4 lbs of dichlor will lower pH by 0.32, raise FC by 8.3 and CYA by 7.6.

Don't be surprised if the FC drops very fast due to the presence of organics and the lack of CYA.

I would still recommend adding one of the recommended test kits to your arsenal ... at least that will allow you to see what your tester is good at and what it is not. Once you know its limitations, you might be able to use it on a daily basis and the titration kit every week or so to confirm. Hard for me to want to trust a black box with no way to verify it.
 
I agree it can be simpler to stick with separate chemicals, but if the balance of the pool is known, I see nothing wrong with some trichlor floaters until everything is stabilized. With CYA that low, some floaters are not going to hurt a thing, and will help keep the FC up until balance is achieved. This is exactly what I did until I got a handle on my pool after moving into this house - and in doing so getting my first pool. I read Pool School over and over, and realized what each product would do. My pool was green when I moved in too, and CH was below 50... I shocked with CalHypo and followed what was going to happen to the pool using poolcalculator.com. I got my CH up to 330 and cleared my algae all in one.
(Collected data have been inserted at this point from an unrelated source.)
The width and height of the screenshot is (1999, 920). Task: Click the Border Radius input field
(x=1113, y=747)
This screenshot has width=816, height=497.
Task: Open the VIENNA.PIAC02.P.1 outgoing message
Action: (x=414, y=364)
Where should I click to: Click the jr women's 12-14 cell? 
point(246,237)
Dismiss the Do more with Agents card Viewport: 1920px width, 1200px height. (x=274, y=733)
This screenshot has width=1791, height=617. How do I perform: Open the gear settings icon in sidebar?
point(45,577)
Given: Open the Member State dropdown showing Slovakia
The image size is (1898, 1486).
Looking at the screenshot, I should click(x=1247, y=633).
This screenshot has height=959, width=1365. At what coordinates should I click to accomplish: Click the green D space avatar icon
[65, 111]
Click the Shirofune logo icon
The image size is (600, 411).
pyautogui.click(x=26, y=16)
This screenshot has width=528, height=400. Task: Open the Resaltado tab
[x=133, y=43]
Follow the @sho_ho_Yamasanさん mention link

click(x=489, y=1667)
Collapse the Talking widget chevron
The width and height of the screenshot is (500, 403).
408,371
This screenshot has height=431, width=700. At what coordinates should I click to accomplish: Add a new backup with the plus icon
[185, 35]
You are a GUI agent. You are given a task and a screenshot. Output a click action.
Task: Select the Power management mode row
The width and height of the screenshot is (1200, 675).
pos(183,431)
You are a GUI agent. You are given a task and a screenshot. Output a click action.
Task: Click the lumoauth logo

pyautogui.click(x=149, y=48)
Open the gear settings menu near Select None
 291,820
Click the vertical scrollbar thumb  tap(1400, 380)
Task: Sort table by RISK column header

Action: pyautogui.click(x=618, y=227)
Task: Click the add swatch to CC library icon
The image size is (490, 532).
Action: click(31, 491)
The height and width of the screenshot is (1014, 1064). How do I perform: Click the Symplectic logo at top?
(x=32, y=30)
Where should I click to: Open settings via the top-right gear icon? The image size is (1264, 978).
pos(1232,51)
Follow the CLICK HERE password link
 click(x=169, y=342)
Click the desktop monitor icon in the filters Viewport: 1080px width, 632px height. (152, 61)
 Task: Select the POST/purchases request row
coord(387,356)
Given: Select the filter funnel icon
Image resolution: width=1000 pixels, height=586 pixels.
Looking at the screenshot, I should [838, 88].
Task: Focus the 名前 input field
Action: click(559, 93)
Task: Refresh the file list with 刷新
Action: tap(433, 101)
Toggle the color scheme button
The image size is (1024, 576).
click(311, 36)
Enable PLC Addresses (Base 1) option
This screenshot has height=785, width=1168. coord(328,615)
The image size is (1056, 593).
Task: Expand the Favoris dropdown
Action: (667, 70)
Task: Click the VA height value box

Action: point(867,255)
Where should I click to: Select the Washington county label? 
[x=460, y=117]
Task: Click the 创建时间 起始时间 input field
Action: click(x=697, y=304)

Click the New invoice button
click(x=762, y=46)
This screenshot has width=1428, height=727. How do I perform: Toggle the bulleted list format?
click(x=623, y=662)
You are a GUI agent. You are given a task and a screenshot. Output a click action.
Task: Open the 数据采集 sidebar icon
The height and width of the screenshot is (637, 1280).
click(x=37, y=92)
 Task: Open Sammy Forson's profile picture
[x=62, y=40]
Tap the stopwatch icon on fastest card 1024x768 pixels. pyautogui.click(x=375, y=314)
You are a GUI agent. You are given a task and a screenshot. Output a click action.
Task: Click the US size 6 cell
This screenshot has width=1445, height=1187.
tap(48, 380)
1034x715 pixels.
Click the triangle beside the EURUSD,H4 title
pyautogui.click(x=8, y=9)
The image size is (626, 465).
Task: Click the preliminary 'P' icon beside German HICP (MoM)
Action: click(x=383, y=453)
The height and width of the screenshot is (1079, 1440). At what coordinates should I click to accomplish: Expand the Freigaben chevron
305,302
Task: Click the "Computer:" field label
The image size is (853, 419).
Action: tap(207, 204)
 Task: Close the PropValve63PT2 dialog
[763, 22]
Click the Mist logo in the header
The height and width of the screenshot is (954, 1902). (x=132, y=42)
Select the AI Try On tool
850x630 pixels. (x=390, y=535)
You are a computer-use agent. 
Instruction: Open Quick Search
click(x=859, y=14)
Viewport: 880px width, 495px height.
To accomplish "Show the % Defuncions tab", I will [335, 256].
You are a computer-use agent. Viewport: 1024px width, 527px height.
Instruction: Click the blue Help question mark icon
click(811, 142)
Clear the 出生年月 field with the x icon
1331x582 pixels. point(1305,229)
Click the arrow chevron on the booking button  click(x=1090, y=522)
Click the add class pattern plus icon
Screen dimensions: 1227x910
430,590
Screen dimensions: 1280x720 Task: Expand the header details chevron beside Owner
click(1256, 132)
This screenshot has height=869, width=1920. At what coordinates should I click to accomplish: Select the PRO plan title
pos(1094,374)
It's just a matter of knowing what each addition of each product will do to your water.
 
This time of year we get a lot of people in similar situations to yourself, in fact your a bit early so will likely get more attention than you would in a month or so when we may be dealing with several new people every day in similar situations. One thing we have found is that most people are not professional chemist and have a hard time understanding the side effects of using some of these chemicals which may effect 2 or 3 things at once or more. As such our standard advice is to try to keep it simple (learn to ride the bicycle before trying to learn to ride the unicycle while juggling bowling balls), therefore we generally suggest using chemicals that will have as few secondary effects as possible. This is not to say in your situation that you could not use X amount of dichlor to help lower pH while boosting FC and CYA, but that this quickly turns into advanced juggling.

Ike

p.s. I also suggest getting a good drop based kit, I personally use the TF-100 with speed stir option
 
I welcome the complexity of using chemicals that affect multiple parameters. Not that I'm captain chemistry, but I do like being responsible for either the success of my endeavors, or the failures. I learned the hard way on my spa that one should underestimate the chemicals, because more can always be added. I'd shock my spa, wait in eager anticipation for the levels to drop, get frustrated 2 days later and put in a tsp of sodium thiosulfate, retest and find out the bromine was waaaaay too low, and finally learn to go in smaller steps.

I do, however, get frustrated sometimes when a client calls at work and asks me how to fix their Aston Martin over the phone. Which is why I appreciate the info on this board. You guys do this for a living. I'm a "weekend warrior." I won't however, ask the same question twice...unless I'm posting after a "few" beers.

I just ordered a Taylor k-2006, to verify the readings of my digital meter.

I put in 3/4 gallon muriatic, and 5 lbs dichlor. I was gonna put in just 3 lbs, but I just had a beer, the evening was cool outside, and I thought the worst that could happen is that I'd have another chemistry issue to fix!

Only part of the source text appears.